Al primo gennaio, il Conservatoire du littoral assicurava in Francia la protezione di 70.100 ettari di terreno, divisi su trecento siti. Il tutto per uno sviluppo costiero di oltre 800 chilometri. Alla fine del 2005 il ministro dell’Ecologia francese ha concesso un aumento del budget annuale dell’istituto, passato così da 30 a 38 milioni di euro. Il 75% di queste risorse è destinata all’acquisizione di aree e alla loro sistemazione.

Colpisce l’eseguità del personale del Conservatoire du littoral, ma, di contro colpisce anche la sua spaventosa efficienza. In tutto, tra la sede centrale di Parigi e le delegazioni regionali, si arriva a malappena a un centinaio di funzionari.

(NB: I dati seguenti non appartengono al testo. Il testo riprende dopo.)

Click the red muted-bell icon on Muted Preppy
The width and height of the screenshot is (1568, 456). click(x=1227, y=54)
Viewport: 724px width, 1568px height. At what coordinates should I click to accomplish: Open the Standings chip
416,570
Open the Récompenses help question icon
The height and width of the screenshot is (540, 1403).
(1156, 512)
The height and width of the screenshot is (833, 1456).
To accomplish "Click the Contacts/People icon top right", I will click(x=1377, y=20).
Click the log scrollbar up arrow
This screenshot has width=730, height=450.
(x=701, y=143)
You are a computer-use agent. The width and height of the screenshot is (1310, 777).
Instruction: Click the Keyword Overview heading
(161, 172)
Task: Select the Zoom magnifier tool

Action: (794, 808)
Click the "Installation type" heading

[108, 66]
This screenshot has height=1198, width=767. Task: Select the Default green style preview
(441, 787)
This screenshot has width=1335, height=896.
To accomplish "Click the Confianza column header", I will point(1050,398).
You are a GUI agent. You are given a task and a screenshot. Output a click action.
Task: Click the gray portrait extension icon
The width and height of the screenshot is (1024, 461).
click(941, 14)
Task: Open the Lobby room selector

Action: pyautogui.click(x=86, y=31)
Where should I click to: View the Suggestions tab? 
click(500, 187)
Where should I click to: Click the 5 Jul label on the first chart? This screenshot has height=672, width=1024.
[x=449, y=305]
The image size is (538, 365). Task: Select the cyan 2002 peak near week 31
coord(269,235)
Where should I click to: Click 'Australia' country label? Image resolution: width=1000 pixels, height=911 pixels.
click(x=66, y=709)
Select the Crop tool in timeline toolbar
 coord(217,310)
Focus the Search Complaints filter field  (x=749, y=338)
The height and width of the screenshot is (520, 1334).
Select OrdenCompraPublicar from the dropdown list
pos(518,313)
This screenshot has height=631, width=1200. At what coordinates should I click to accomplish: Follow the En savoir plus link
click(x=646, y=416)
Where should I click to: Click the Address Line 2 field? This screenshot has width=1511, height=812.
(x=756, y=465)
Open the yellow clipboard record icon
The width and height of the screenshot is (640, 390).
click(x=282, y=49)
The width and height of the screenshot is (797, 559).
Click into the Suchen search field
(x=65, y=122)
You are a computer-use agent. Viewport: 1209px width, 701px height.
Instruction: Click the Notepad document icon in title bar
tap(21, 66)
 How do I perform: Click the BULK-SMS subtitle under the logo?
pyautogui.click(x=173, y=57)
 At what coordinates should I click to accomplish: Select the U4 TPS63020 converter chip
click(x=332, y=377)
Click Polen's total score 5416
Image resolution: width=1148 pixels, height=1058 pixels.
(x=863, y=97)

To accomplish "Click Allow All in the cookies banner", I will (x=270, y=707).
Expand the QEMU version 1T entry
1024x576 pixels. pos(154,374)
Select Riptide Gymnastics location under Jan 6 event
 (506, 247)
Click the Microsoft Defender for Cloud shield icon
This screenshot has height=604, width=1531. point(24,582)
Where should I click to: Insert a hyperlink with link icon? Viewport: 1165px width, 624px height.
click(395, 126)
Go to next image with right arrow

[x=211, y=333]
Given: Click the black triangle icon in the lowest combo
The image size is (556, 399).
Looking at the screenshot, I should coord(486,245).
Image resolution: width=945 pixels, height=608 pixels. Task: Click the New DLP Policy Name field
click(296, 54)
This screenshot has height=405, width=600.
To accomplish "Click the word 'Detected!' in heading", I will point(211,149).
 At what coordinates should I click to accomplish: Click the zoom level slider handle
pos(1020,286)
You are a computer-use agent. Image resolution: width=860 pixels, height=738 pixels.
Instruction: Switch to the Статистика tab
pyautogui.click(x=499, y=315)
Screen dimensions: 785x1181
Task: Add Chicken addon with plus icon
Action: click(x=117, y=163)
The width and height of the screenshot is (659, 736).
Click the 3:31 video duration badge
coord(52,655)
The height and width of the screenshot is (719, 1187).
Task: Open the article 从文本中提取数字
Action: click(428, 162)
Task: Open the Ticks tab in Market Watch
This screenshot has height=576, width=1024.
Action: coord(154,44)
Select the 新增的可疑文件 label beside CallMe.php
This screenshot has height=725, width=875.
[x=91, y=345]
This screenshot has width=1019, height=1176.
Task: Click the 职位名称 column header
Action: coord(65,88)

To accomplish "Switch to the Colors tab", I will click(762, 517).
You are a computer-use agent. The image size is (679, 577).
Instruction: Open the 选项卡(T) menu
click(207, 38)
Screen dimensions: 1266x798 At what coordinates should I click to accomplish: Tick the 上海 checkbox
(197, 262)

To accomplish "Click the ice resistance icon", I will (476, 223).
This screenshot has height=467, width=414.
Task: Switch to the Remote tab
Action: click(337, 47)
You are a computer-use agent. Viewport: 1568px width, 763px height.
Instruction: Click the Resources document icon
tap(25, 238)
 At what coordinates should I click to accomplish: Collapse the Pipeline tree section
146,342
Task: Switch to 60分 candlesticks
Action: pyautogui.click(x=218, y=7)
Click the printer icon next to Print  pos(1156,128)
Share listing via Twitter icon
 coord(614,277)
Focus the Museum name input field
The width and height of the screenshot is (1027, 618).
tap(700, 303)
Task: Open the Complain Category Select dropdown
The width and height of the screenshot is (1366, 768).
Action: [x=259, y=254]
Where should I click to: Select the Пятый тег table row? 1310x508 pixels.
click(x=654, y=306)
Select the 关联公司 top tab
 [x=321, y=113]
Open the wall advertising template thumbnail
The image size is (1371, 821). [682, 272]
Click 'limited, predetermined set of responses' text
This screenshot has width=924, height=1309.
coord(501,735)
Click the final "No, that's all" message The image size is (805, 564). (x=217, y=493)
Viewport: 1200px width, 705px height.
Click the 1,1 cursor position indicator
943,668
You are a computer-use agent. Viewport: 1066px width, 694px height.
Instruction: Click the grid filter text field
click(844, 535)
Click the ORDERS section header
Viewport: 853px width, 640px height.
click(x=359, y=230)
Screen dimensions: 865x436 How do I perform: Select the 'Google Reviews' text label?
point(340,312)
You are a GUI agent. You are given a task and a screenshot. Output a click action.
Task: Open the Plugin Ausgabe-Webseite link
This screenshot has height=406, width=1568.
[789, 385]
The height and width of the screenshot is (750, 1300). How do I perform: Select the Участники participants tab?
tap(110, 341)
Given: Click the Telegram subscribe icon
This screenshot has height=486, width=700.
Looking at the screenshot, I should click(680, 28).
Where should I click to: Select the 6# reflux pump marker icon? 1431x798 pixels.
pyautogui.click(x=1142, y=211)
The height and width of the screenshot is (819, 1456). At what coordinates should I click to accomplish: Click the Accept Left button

Ma questa piccola équipe è, come dicono i francesi, «particulièrement performante». Solo alcune cifre per capire meglio: ogni anno questo minuscolo gruppo riesce a portare nel patrimonio del Conservatoire dai 2mila ai 3mila ettari, riuscendo a negoziare e a sottoscrivere un atto di acquisizione al giorno. Esiste poi un sistema di monitoraggio continuo, che viene affidato a 150 “guardie del litorale”, assunte tra le comunità locali. Ci sono infine circa 300 impiegati che curano l’amministrazione e i contratti.

Il sistema di tutela ambientale del Conservatoire si integra perfettamente con la Loi littoral. Una legge che, negli ultimi anni, alcuni autorevoli esponenti della maggioranza di destra stanno cercando di modificare (senza riuscirci) per allargare le maglie dei divieti. I cardini di questa norma sono: il divieto assoluto e inderogabile di costruire, in una fascia di rispetto di cento metri dalla battigia e la continuità urbanistica. Che cos’è questa continuità? Semplicemente questo: è possibile costruire sulla costa solo in aree contigue ai centri abitati esistenti.

Mentre la Conservatoria in Sardegna stenta a compiere i primi passi, l’idea della giunta Soru è invece guardata con grande attenzione da organismi internazionali come l’Unep (il Programma per l’ambiente delle Nazioni Unite). Tanto che, insieme al piano paesistico, il modello della Conservatoria è stato inserito nel Blue Plan, il dossier del Map (Piano d’azione per il Mediterraneo) dell’Unep.

Per il maltese Paul Mifsud, coordinatore del dossier, la Sardegna sta insomma diventando un modello da imitare in tutta l’area mediterranea, considerata ad altissimo rischio ambientale. Se infatti il trend non sarà invertito, entro il 2025 oltre il 50% dell coste mediterranee sarà cementificato.